FPGAs and software IP blocks in EDA were what I had in mind regarding design reuse in electronics. I agree with gsmith120, though: it takes a lot of time and investment in the future, which some companies are not willing to do. And the issues also sound similar: interoperability and vendor lock-in.
@TJ: You have so aptly keyed in on one of the on-going pain points around CAD deployment and an obvious impediment to reuse, especially for older CAD files. I do think that some of the interoperability issuess are being mitigated because the CAD vendors are finally getting the message that vendor lock-in doesn't fly in today's heterogeneous world. Also, new paradigms like cloud computing are also changing the game, especially on how licensing works. And let's not forget about the work being done with open standards like JT Open, among others.
Design reuse is an ongoing theme and really takes time to mature. This was a really big deal several years ago when I designed FPGAs. It took some time but the company I worked for was really learning to make good use of the concept, which saved them time and money.
3D searching will be very useful, but the 3D modeler software companies themselves are hampering the goal of wider 3D part reuse.
ALL of those companies want their customers on a subscription plan to maintain their own revenue stream, so each year, the 3D companies roll out a new version. Files created in the newer version are not backwards compatible with older software, nor can you "save down" with most of them.
While they do permit saving parts in a transfer file format (STEP, or IGS, or any number of others), doing so loses the strength of the native 3D format (the parts become dumb).
So how will a company (or many of them) keep the library fresh? Will this mean good things for employment of low-wage drafters that will freshen the library each year?
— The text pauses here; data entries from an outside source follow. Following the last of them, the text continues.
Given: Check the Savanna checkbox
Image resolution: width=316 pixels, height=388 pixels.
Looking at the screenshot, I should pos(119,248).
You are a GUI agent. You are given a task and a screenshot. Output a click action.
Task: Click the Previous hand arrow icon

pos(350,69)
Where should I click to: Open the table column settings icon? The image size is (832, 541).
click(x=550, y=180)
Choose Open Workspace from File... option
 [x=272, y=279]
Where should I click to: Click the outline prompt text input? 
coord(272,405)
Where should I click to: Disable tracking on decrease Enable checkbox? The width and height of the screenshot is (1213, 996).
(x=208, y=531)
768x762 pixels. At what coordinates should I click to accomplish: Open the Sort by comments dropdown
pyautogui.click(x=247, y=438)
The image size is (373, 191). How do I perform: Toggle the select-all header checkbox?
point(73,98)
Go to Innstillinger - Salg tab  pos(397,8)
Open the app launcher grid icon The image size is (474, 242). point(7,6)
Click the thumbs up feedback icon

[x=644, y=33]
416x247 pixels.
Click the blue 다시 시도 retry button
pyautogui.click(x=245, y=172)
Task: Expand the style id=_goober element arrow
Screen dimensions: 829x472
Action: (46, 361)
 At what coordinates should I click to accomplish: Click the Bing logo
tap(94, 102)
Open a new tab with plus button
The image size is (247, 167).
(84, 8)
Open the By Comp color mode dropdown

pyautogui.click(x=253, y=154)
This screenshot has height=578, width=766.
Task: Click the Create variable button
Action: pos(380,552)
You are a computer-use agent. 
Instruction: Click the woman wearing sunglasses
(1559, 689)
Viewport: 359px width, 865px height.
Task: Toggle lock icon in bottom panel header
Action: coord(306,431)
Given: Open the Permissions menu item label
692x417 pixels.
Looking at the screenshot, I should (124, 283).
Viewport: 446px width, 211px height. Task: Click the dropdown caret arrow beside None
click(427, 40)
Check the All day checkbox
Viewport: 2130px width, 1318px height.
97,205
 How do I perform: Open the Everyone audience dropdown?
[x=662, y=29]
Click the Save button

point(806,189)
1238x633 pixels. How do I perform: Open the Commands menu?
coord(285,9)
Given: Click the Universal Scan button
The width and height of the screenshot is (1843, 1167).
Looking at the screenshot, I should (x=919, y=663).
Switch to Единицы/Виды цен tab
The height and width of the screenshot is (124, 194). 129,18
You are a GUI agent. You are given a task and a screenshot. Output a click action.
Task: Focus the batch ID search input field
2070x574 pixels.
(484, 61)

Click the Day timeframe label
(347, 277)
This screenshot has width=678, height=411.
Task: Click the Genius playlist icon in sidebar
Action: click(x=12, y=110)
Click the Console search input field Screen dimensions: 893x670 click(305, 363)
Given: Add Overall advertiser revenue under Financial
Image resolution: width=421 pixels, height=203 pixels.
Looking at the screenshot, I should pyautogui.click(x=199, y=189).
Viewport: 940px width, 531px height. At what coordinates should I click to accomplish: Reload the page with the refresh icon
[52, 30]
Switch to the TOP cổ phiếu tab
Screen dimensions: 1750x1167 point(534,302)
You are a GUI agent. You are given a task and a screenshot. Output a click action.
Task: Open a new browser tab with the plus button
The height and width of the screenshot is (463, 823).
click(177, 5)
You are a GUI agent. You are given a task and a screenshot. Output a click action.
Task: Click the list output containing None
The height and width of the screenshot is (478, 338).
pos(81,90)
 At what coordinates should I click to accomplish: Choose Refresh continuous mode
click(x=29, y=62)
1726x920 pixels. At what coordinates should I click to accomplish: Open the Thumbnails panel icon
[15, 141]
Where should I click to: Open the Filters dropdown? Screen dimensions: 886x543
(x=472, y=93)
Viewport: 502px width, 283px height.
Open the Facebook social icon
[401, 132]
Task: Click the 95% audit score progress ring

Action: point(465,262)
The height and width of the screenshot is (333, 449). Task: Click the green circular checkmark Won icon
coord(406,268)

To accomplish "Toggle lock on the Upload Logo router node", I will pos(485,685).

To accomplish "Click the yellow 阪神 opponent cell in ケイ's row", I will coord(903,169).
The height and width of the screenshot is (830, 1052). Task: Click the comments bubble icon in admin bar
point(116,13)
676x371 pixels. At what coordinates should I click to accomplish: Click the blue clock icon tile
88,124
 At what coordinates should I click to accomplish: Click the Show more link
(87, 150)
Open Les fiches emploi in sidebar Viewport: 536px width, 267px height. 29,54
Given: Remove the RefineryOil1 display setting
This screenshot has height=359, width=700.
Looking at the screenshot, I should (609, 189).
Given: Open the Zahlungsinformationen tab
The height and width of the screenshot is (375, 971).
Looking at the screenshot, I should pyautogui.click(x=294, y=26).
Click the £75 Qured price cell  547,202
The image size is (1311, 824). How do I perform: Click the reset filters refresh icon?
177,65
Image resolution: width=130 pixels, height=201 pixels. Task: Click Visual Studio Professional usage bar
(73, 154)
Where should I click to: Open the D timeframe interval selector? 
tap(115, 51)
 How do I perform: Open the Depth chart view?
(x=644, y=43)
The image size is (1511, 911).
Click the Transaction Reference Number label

The EDA industry has been making efficient use of design rules check (DRC) that is pattern-recognition based (as opposed to the earlier generations of text based comparisons) when checking chip layouts. The same approach can be used to re-use parts based on a higher percentage of pattern matching (greater than 70% for example?) to re-use previous designs.
I think this makes a lot of sense. Design reuse is an ongoing theme in electronics and other design industries, whether it's way under the hood inside a chip, or in subsystems or in code blocks. Now it's in 3D shapes. Kudos to Fujitsu.
@Naperlou: I agree there is a balance between the productivity gains and utility of reuse vs. needing to design toward the specific requirement in mind. I think having technology that facilitates searching out past work and like work products only gives engineers a better starting point and helps perserve intellectual capital that definitely shouldn't be wasted.
This is great. I do have long experience with CAD systems, but we never did any formal reuse. The software engineering world has been struggling with exactly the same issues since the 1980s. Reuse is now extensive in software, but it generally comes in the form of APIs and templates. When you hear that a system has 10M lines of code, that is NOT 10M lines written by the development team. That includes all the standard classes provided by the environment.
One issue, with software and with 3D parts, is that you develop an item in response to a requirement. While it is helpful to have a starting point, you need to be sure that you do not leave structure in that is part of the legacy and not useful in the new part.